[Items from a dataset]
==============================
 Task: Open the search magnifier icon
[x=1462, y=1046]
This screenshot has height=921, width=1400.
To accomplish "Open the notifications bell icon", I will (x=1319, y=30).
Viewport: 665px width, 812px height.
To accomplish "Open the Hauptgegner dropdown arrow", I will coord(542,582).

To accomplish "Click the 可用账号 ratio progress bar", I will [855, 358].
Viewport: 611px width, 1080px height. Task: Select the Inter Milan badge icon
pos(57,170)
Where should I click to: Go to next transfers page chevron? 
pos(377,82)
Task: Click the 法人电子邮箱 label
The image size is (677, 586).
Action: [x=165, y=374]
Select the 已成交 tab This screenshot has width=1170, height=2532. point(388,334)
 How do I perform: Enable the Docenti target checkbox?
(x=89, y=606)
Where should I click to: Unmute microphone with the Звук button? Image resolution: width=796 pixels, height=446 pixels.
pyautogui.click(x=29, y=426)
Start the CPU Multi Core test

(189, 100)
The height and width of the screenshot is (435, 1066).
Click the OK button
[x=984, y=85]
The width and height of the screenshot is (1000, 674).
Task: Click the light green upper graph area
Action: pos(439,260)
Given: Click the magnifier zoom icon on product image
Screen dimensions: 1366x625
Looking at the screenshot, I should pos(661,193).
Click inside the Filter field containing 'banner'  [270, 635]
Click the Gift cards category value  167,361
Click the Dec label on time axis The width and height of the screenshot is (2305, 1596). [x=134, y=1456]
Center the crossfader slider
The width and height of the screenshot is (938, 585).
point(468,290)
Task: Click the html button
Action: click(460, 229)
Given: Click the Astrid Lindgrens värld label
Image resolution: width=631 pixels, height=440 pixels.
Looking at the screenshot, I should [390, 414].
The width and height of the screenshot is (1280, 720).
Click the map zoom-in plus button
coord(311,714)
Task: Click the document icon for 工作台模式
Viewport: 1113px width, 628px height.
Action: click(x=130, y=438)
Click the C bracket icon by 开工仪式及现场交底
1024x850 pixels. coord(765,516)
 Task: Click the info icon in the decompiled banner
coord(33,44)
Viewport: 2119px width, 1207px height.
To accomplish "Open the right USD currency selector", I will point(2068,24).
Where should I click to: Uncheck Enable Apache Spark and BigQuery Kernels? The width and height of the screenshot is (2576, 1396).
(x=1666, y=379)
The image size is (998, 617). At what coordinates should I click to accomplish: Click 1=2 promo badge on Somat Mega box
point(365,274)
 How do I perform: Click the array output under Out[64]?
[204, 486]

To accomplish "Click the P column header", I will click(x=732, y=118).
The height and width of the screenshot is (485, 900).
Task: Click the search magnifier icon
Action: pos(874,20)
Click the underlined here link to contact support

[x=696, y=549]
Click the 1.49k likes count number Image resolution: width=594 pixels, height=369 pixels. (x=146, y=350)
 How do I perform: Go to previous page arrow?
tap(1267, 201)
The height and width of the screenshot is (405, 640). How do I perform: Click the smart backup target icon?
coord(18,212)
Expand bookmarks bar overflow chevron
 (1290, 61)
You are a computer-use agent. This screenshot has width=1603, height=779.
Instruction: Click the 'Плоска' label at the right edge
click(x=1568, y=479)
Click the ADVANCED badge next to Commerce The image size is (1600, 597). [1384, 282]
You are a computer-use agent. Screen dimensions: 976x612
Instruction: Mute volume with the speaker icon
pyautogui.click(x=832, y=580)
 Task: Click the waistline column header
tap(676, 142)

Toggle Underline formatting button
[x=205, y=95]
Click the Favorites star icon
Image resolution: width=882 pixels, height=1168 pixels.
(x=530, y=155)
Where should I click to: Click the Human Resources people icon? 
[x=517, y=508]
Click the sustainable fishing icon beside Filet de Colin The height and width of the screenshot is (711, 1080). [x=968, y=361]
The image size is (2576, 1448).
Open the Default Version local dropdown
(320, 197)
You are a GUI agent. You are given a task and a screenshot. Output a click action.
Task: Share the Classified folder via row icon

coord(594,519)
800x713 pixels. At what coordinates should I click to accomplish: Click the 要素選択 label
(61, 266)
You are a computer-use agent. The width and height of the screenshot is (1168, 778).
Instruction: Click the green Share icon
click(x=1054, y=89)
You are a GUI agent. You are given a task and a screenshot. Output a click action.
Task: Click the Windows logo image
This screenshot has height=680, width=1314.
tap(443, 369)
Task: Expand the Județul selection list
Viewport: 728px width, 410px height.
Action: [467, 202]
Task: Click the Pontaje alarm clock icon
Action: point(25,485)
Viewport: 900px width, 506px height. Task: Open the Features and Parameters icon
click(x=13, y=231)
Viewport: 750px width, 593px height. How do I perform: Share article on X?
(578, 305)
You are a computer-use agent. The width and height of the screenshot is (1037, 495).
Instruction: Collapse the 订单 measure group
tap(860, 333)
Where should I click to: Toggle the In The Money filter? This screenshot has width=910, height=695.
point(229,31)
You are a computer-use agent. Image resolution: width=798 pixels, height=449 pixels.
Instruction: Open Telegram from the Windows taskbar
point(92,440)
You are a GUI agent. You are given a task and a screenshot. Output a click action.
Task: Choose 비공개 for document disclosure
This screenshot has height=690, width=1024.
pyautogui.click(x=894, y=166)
==============================
* DIRECTIONS
Revise the items above by changing every "Where should I click to:" to "Which spot do I click to:", keeping all else the same.

* SOLUTION TO THE EXERCISE
 Task: Open the search magnifier icon
[x=1462, y=1046]
This screenshot has height=921, width=1400.
To accomplish "Open the notifications bell icon", I will (x=1319, y=30).
Viewport: 665px width, 812px height.
To accomplish "Open the Hauptgegner dropdown arrow", I will coord(542,582).

To accomplish "Click the 可用账号 ratio progress bar", I will [855, 358].
Viewport: 611px width, 1080px height. Task: Select the Inter Milan badge icon
pos(57,170)
Which spot do I click to: Go to next transfers page chevron? 
pos(377,82)
Task: Click the 法人电子邮箱 label
The image size is (677, 586).
Action: [x=165, y=374]
Select the 已成交 tab This screenshot has width=1170, height=2532. point(388,334)
 How do I perform: Enable the Docenti target checkbox?
(x=89, y=606)
Which spot do I click to: Unmute microphone with the Звук button? Image resolution: width=796 pixels, height=446 pixels.
pyautogui.click(x=29, y=426)
Start the CPU Multi Core test

(189, 100)
The height and width of the screenshot is (435, 1066).
Click the OK button
[x=984, y=85]
The width and height of the screenshot is (1000, 674).
Task: Click the light green upper graph area
Action: pos(439,260)
Given: Click the magnifier zoom icon on product image
Screen dimensions: 1366x625
Looking at the screenshot, I should pos(661,193).
Click inside the Filter field containing 'banner'  [270, 635]
Click the Gift cards category value  167,361
Click the Dec label on time axis The width and height of the screenshot is (2305, 1596). [x=134, y=1456]
Center the crossfader slider
The width and height of the screenshot is (938, 585).
point(468,290)
Task: Click the html button
Action: click(460, 229)
Given: Click the Astrid Lindgrens värld label
Image resolution: width=631 pixels, height=440 pixels.
Looking at the screenshot, I should [390, 414].
The width and height of the screenshot is (1280, 720).
Click the map zoom-in plus button
coord(311,714)
Task: Click the document icon for 工作台模式
Viewport: 1113px width, 628px height.
Action: click(x=130, y=438)
Click the C bracket icon by 开工仪式及现场交底
1024x850 pixels. coord(765,516)
 Task: Click the info icon in the decompiled banner
coord(33,44)
Viewport: 2119px width, 1207px height.
To accomplish "Open the right USD currency selector", I will point(2068,24).
Which spot do I click to: Uncheck Enable Apache Spark and BigQuery Kernels? The width and height of the screenshot is (2576, 1396).
(x=1666, y=379)
The image size is (998, 617). At what coordinates should I click to accomplish: Click 1=2 promo badge on Somat Mega box
point(365,274)
 How do I perform: Click the array output under Out[64]?
[204, 486]

To accomplish "Click the P column header", I will click(x=732, y=118).
The height and width of the screenshot is (485, 900).
Task: Click the search magnifier icon
Action: pos(874,20)
Click the underlined here link to contact support

[x=696, y=549]
Click the 1.49k likes count number Image resolution: width=594 pixels, height=369 pixels. (x=146, y=350)
 How do I perform: Go to previous page arrow?
tap(1267, 201)
The height and width of the screenshot is (405, 640). How do I perform: Click the smart backup target icon?
coord(18,212)
Expand bookmarks bar overflow chevron
 (1290, 61)
You are a computer-use agent. This screenshot has width=1603, height=779.
Instruction: Click the 'Плоска' label at the right edge
click(x=1568, y=479)
Click the ADVANCED badge next to Commerce The image size is (1600, 597). [1384, 282]
You are a computer-use agent. Screen dimensions: 976x612
Instruction: Mute volume with the speaker icon
pyautogui.click(x=832, y=580)
 Task: Click the waistline column header
tap(676, 142)

Toggle Underline formatting button
[x=205, y=95]
Click the Favorites star icon
Image resolution: width=882 pixels, height=1168 pixels.
(x=530, y=155)
Which spot do I click to: Click the Human Resources people icon? 
[x=517, y=508]
Click the sustainable fishing icon beside Filet de Colin The height and width of the screenshot is (711, 1080). [x=968, y=361]
The image size is (2576, 1448).
Open the Default Version local dropdown
(320, 197)
You are a GUI agent. You are given a task and a screenshot. Output a click action.
Task: Share the Classified folder via row icon

coord(594,519)
800x713 pixels. At what coordinates should I click to accomplish: Click the 要素選択 label
(61, 266)
You are a computer-use agent. The width and height of the screenshot is (1168, 778).
Instruction: Click the green Share icon
click(x=1054, y=89)
You are a GUI agent. You are given a task and a screenshot. Output a click action.
Task: Click the Windows logo image
This screenshot has height=680, width=1314.
tap(443, 369)
Task: Expand the Județul selection list
Viewport: 728px width, 410px height.
Action: [467, 202]
Task: Click the Pontaje alarm clock icon
Action: point(25,485)
Viewport: 900px width, 506px height. Task: Open the Features and Parameters icon
click(x=13, y=231)
Viewport: 750px width, 593px height. How do I perform: Share article on X?
(578, 305)
You are a computer-use agent. The width and height of the screenshot is (1037, 495).
Instruction: Collapse the 订单 measure group
tap(860, 333)
Which spot do I click to: Toggle the In The Money filter? This screenshot has width=910, height=695.
point(229,31)
You are a computer-use agent. Image resolution: width=798 pixels, height=449 pixels.
Instruction: Open Telegram from the Windows taskbar
point(92,440)
You are a GUI agent. You are given a task and a screenshot. Output a click action.
Task: Choose 비공개 for document disclosure
This screenshot has height=690, width=1024.
pyautogui.click(x=894, y=166)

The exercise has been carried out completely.